Docteur en droit public, enseignante à Sciences-Po Aix et à l'ESSEC, Élise Bernard décrypte chaque semaine les traductions concrètes, dans notre actualité et notre quotidien, de ce grand principe fondamental européen qu’est l’État de droit. Ses analyses sont publiées sur la page Europe Info Hebdo.
L’État de droit fait partie intégrante de l'identité même de l'Union européenne en tant qu'ordre juridique commun, mais quelles sont les obligations juridiquement contraignantes pour les États membres ?
Il y en a un certain nombre, mais l’actualité nous renvoie à cette loi, adoptée par la Pologne en 2019, modifiant les règles relatives à l'organisation des juridictions.
Oui je m’en rappelle.
La Commission européenne a introduit un recours en manquement. Cela signifie que la Commission demande à la Cour de justice de l’UE de constater, comme elle, que le régime mis en place par cette loi viole plusieurs dispositions du droit de l’Union.
Donc la Cour constate aussi la violation et condamne.
Voilà, une 1ère condamnation, en octobre 2021, d’une astreinte journalière de 1 000 000 €. Cette astreinte est considérée comme nécessaire pour assurer l'exécution la plus rapide possible des modifications et suspensions législatives amenant au respect de l’État de droit. En avril 2023, le montant de l'astreinte journalière a été réduit de moitié.
Donc l’obligation juridique d’un État membre respectueux de l’État de droit, c’est de revoir sa législation si la Commission lui indique.
Oui et cela peut très bien se faire sans intervention du juge de Luxembourg ! Si on en arrive à une telle condamnation, c’est parce que le gouvernement a refusé le dialogue avec la Commission.
Et sur le fond, cette semaine le juge développe les incohérences entre cette loi et l’État de droit européen.
Tout à fait, la Cour apporte son éclairage sur ce que l’on doit comprendre de l’État de droit. Les États membres sont tenus de veiller à prévenir toute régression de leur législation en matière d'organisation de la justice. L’indépendance des juges fait partie intégrante de l'identité même de l'Union européenne.
Mais pourquoi Sebastian Kaleta, le vice-ministre polonais de la justice, a qualifié le verdict de "farce" et remet en cause le droit de la CJUE se prononcer ?

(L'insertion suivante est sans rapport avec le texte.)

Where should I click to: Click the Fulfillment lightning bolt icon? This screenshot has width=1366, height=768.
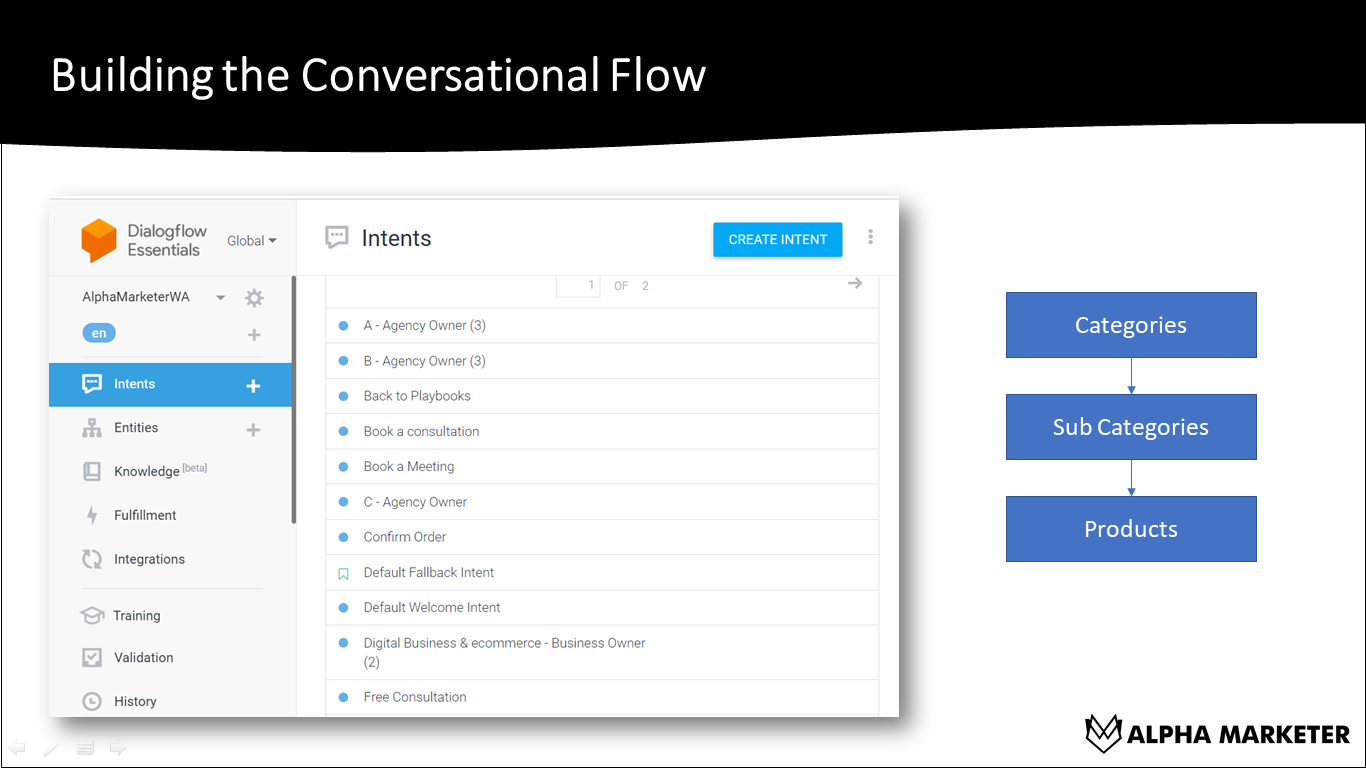92,515
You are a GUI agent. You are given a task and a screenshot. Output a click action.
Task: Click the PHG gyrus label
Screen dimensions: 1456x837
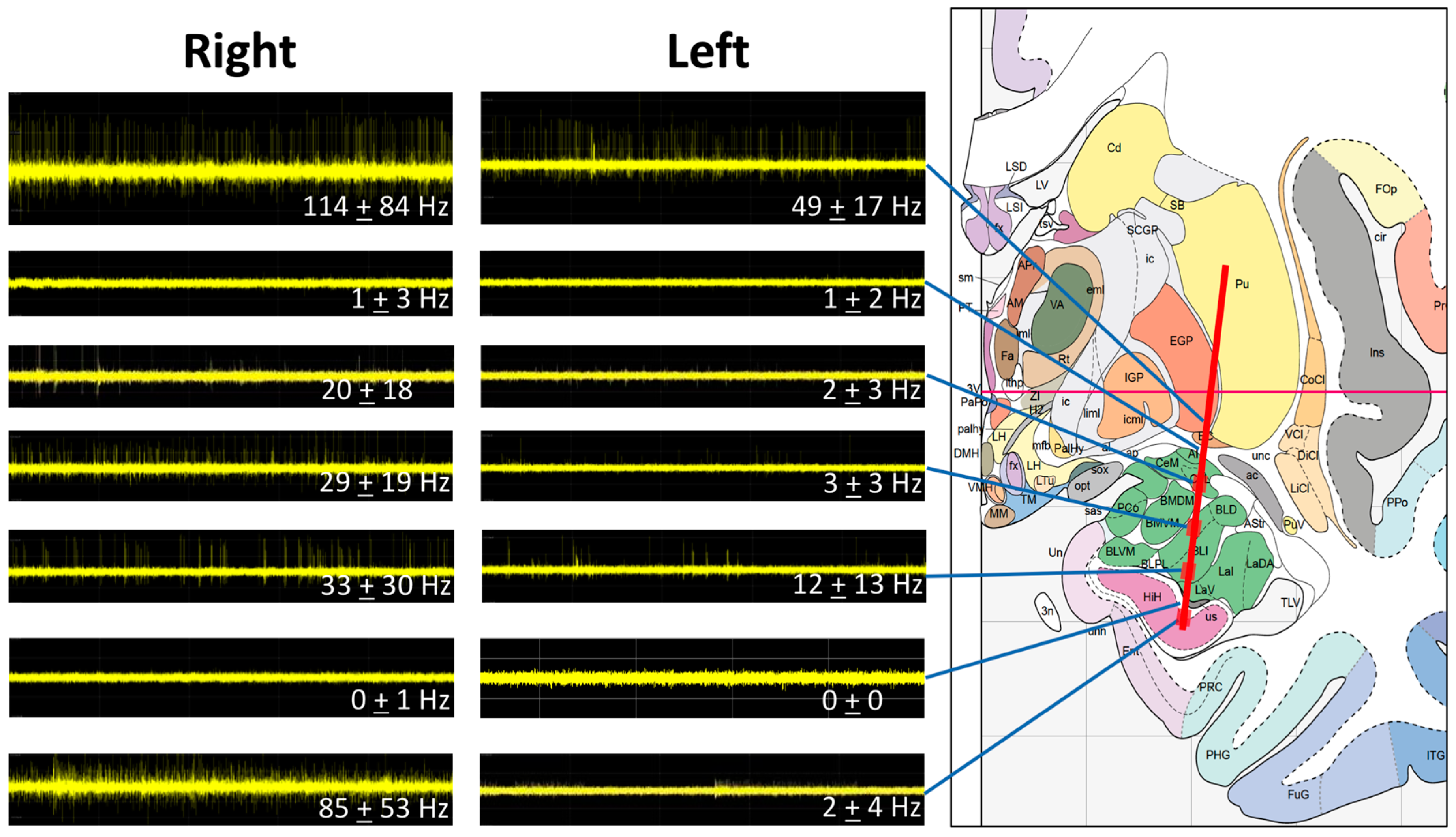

Bonne question ! Peut être que l’article 258 du TFUE est trop compliqué pour lui, ce qui est dommage quand on représente l’exécutif de son pays en matière de justice.
Non franchement, il agit en militant. Une législation qui aurait permis à son parti de mieux contrôler ses magistrats, évidemment, c’est plus intéressant lorsque l’on envisage une présence politique hégémonique. Les avis divergents, qu’ils viennent de l’UE ou d’ailleurs, ce n’est jamais bien accueilli quand on ambitionne à être un parti unique.
Entretien réalisé par Laurence Aubron.